# Introduction

![image.png](attachment:811e5ccd-00dc-4b7c-bdf0-70dbbd8d3c3f.png)!

 **Sentiment Analysis is the process of computationally identifying and categorizing opinions from a piece of text and determining whether attitude towards a product/topic is positive , negative or neutral. Sentiment Analysis is one of the main applications of Natural Language processing.**

# Objective

**In this kernel, let's go through the basic steps in creating a basic sentiment analysis system where it will predict whether the news is positive or negative.**

Steps followed

* Importing Dataset and required libraries
* Text Data pre-processing (Cleaning)
* One Hot representation (converting words to vector)
* Padding sequence and embedding layer
* Creating LSTM model


# A] Importing Dataset and libraries

In [None]:
import pandas as pd
import numpy as np
import matplotlib.pyplot as plt
import seaborn as sns

In [None]:
df=pd.read_csv('../input/covid19-india-news-headlines-for-nlp/raw_data.csv',usecols=['Headline','Sentiment','Description'])
df.head()

**Here the positive sentiment is represented by '1' and negative sentiment by '0'. Sentiment is our target variable and other variables as independent(X) variables.**

In [None]:
df.shape

In [None]:
df.info()

# B] Text Data pre-processing and cleaning

* 1)The first step is to remove the Stop words like 'the' , 'of' , 'is' , 'a' from every sentence as they do not contribute to the algorithm performance and then perform Stemming on each word where we remove the suffix of the word and reduce it to it's root word. eg.) history-histori

* 2) We do stemming on the corpus of text to bring uniformity as there are many words which have same meaning with different suffixes. So we reduce such similar words to one root word.
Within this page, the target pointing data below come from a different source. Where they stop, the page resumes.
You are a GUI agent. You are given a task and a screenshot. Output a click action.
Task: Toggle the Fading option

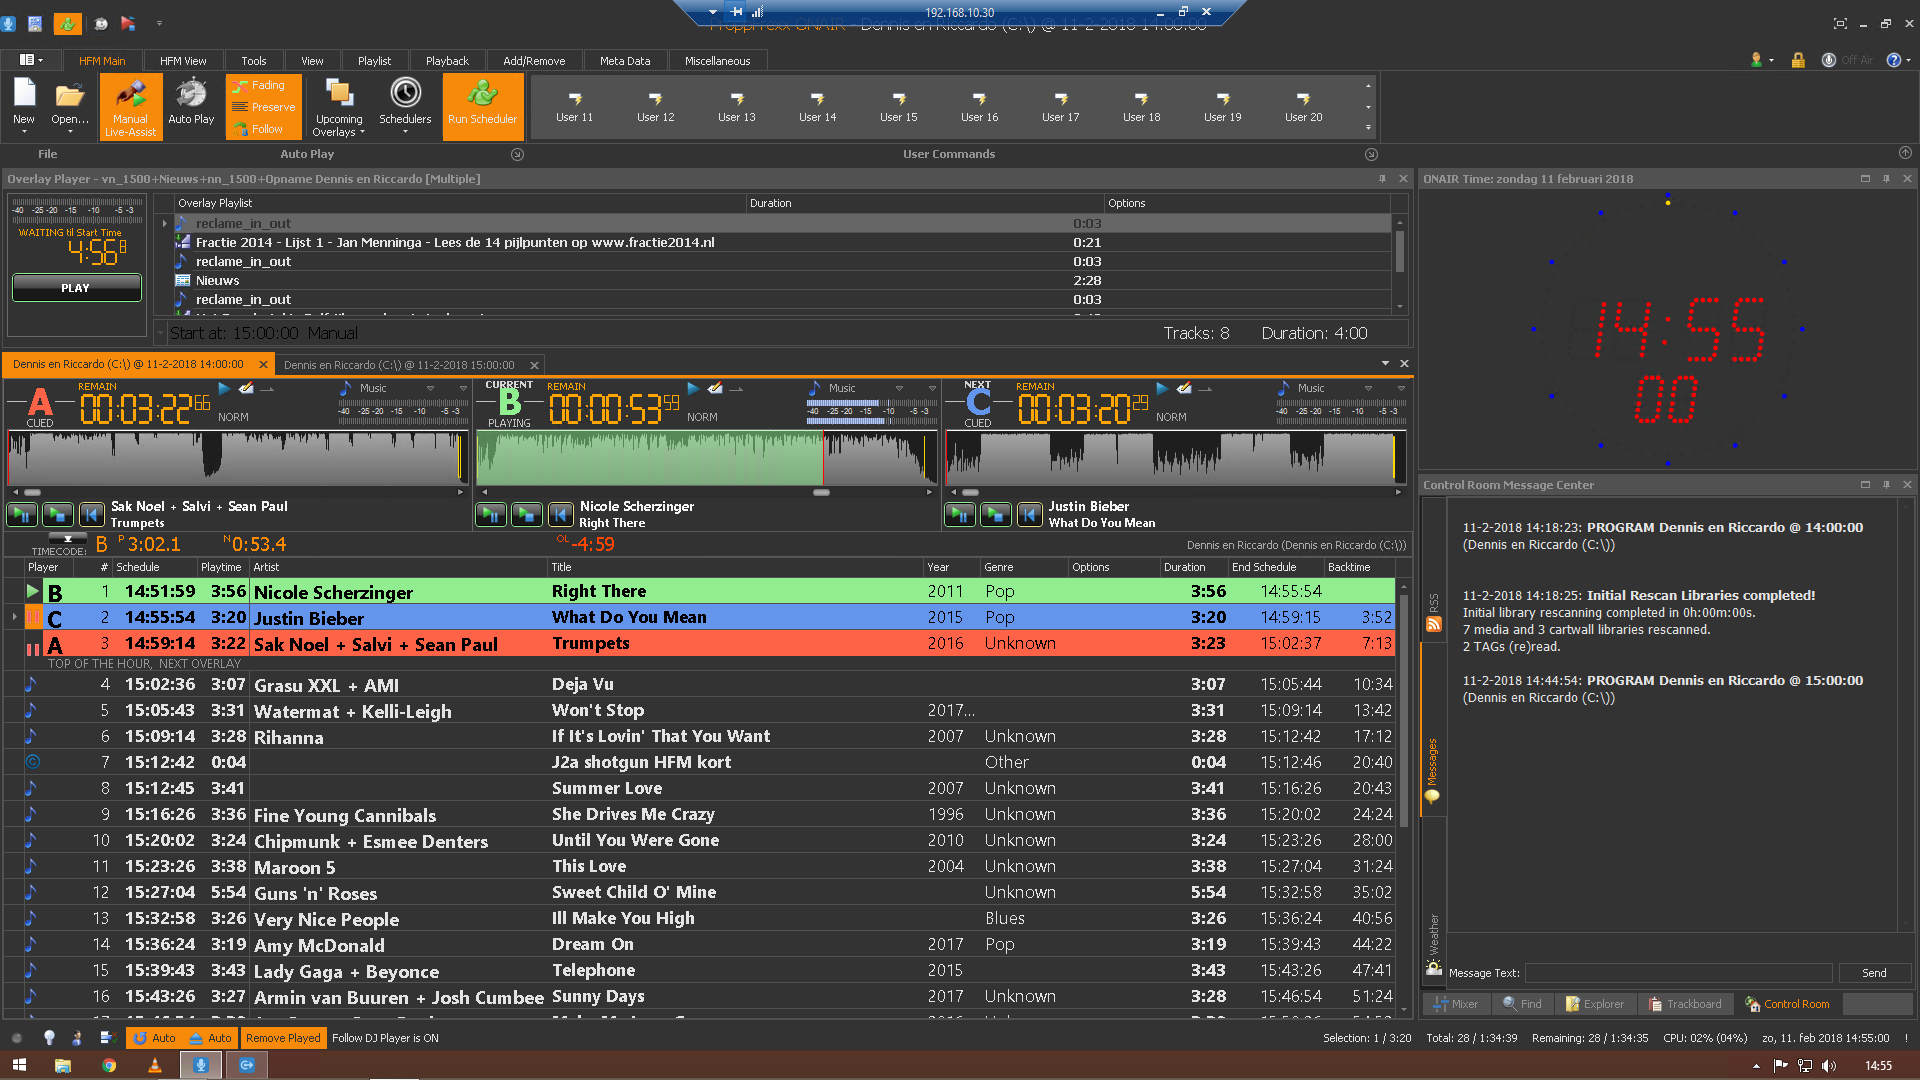pyautogui.click(x=262, y=86)
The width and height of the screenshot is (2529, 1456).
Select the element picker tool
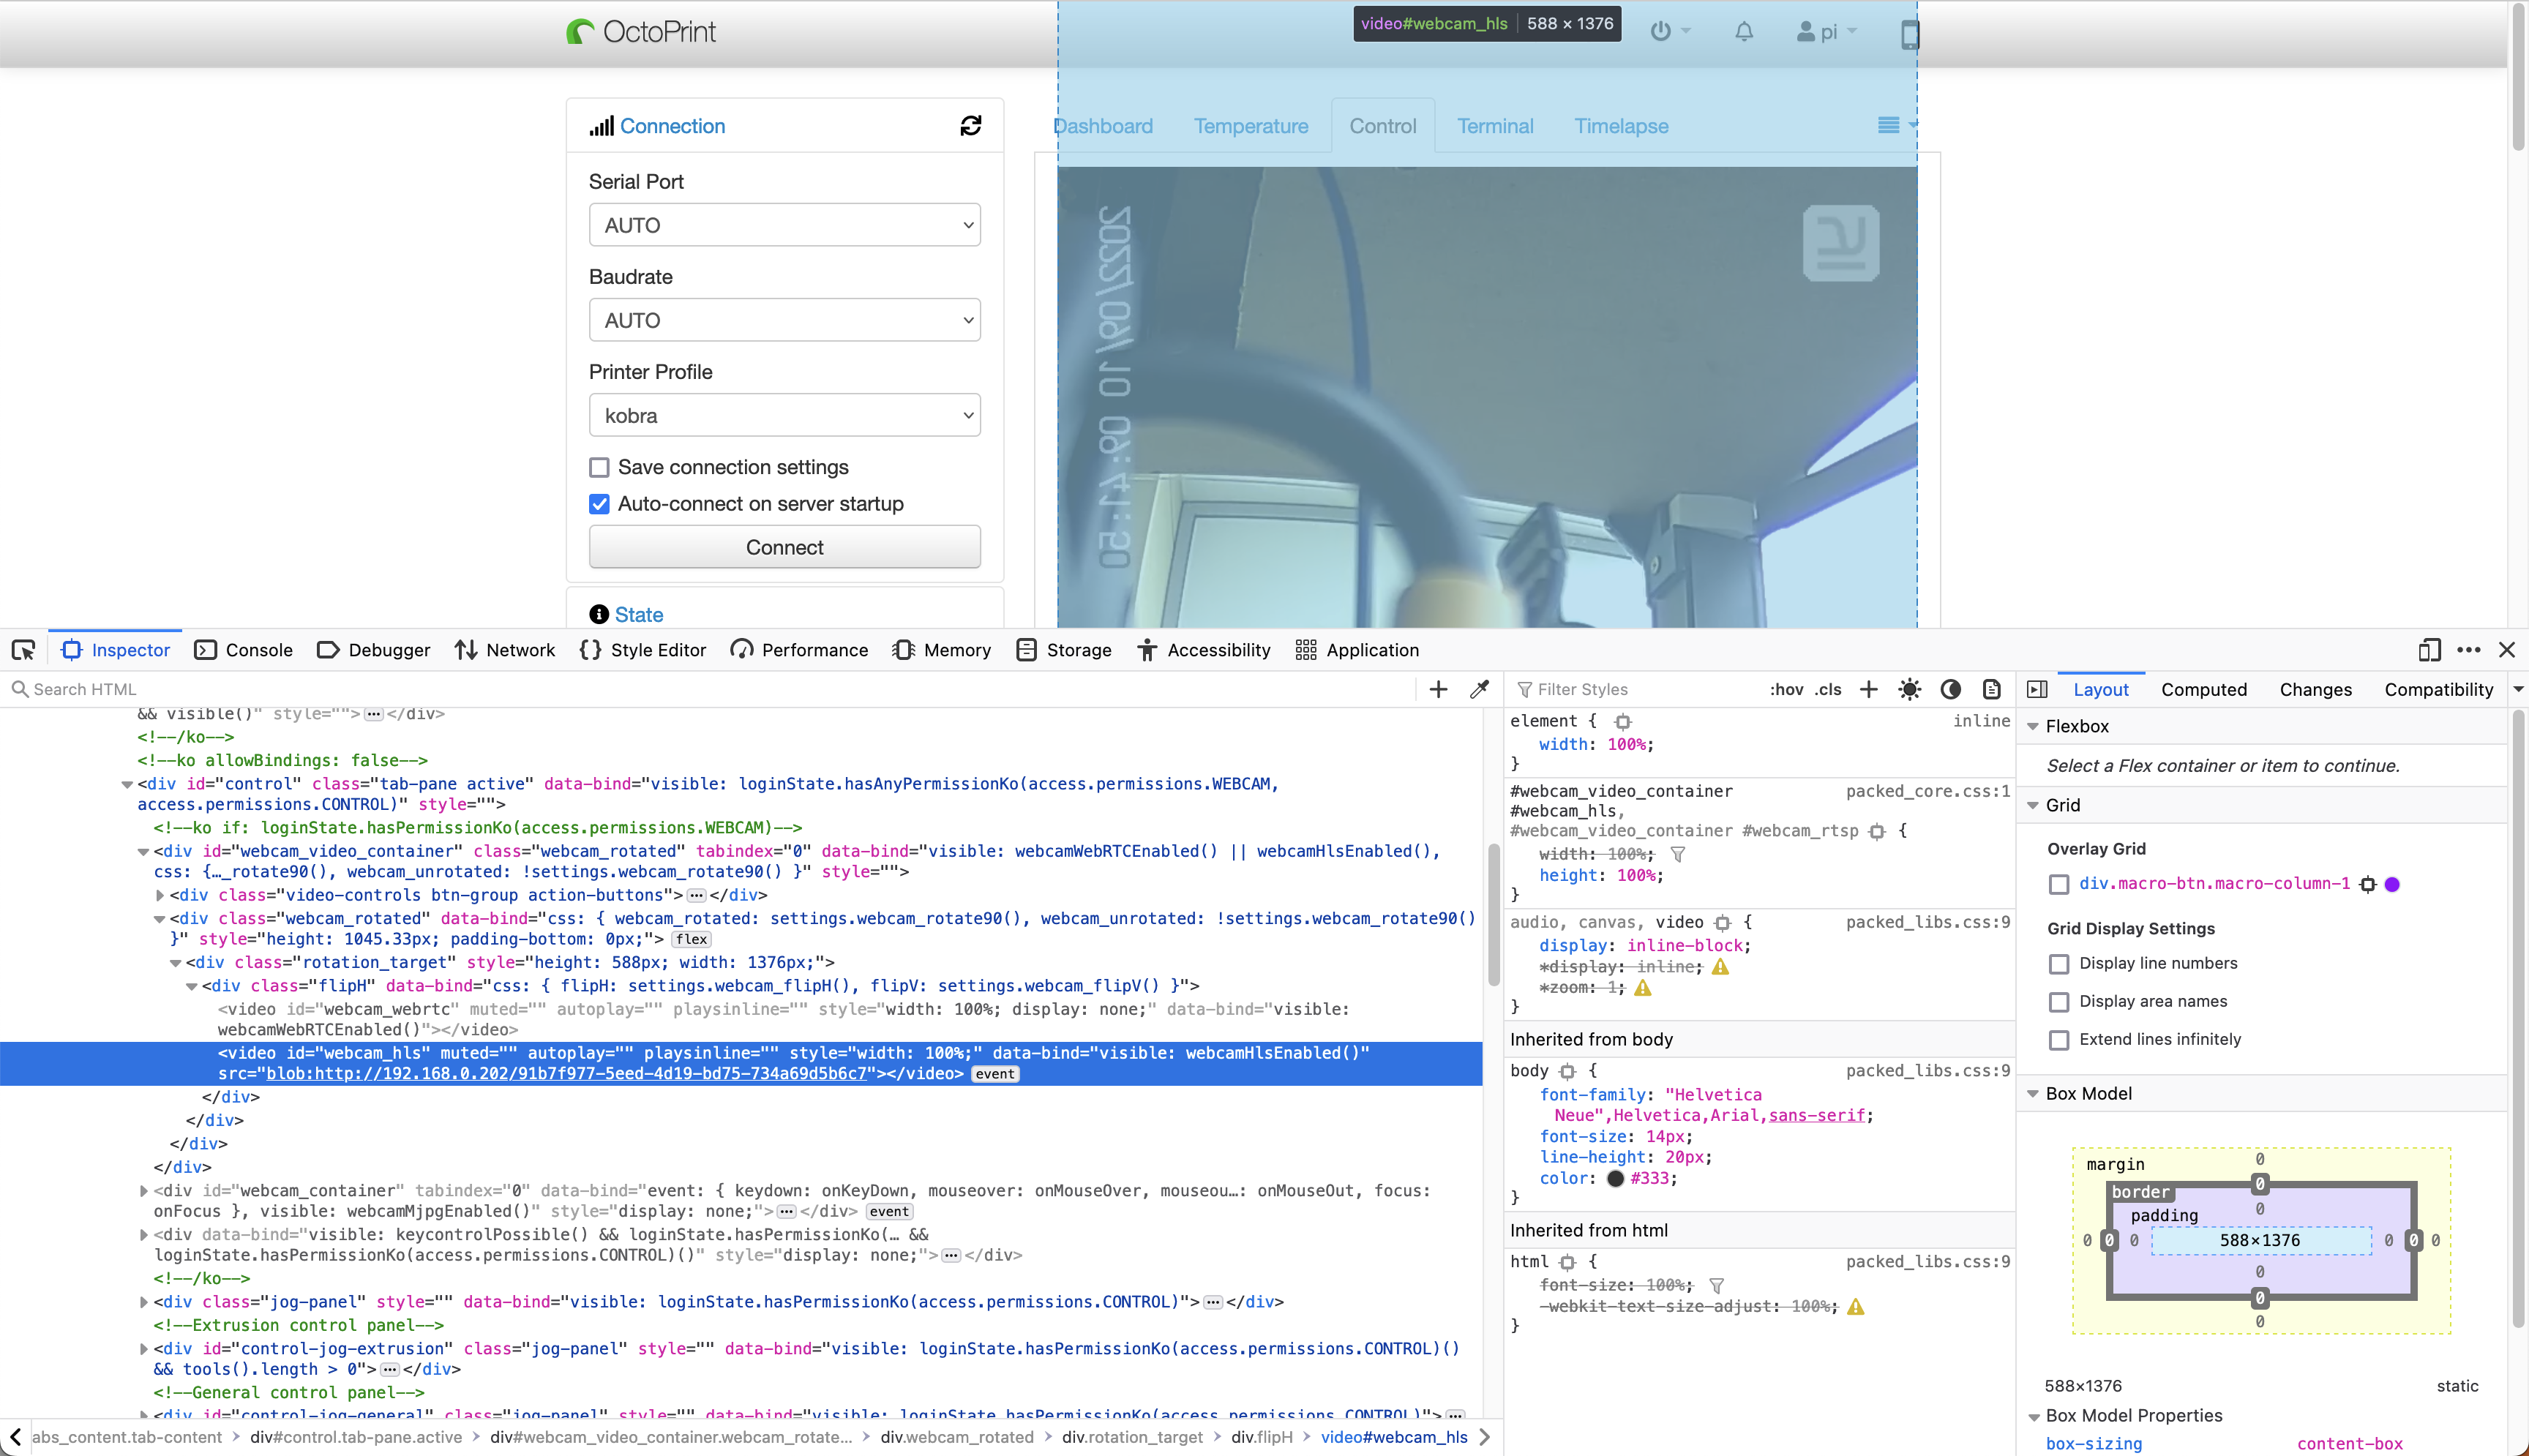23,649
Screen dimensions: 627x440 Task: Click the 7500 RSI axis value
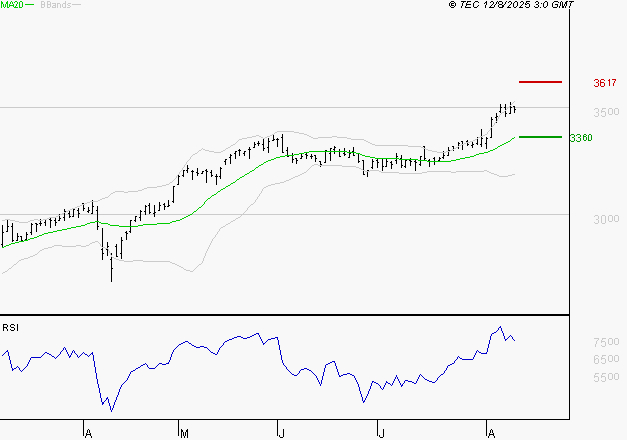[x=607, y=342]
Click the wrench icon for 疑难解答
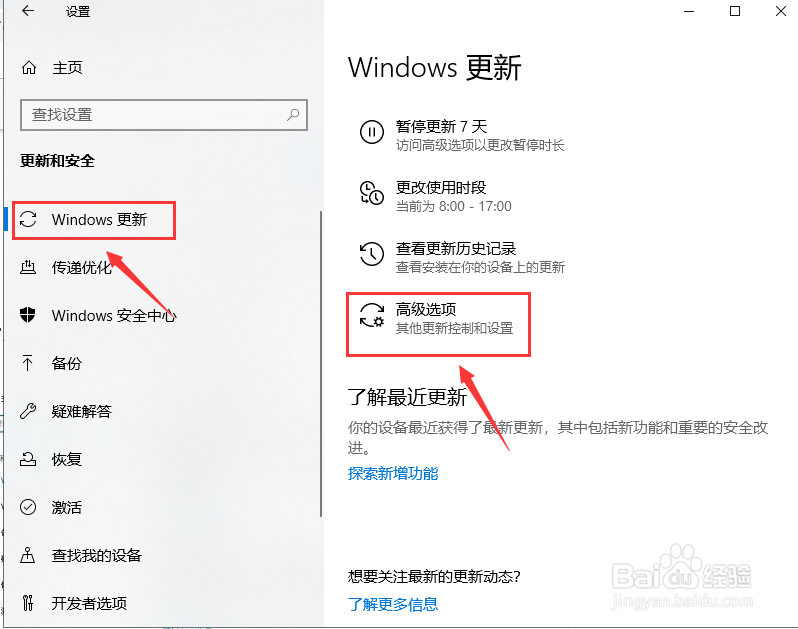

Stemming words at times makes no sense as the words it produces may not have dictionary meaning. So, we also use Lemmatization at times because it gives dictionary meaning of words. Stemming is used in Sentiment Analysis and Lemmatization is used in Q/A applications, chatbots.

* 3) We also convert all the words to similar cases so that two similar words with different cases won't be treated distinct.

* 4) We use NLTK library, regular expressions library, PorterStemmer(for stemming).

![image.png](attachment:566b8987-0076-4de5-85ee-74e6f5a35e32.png)!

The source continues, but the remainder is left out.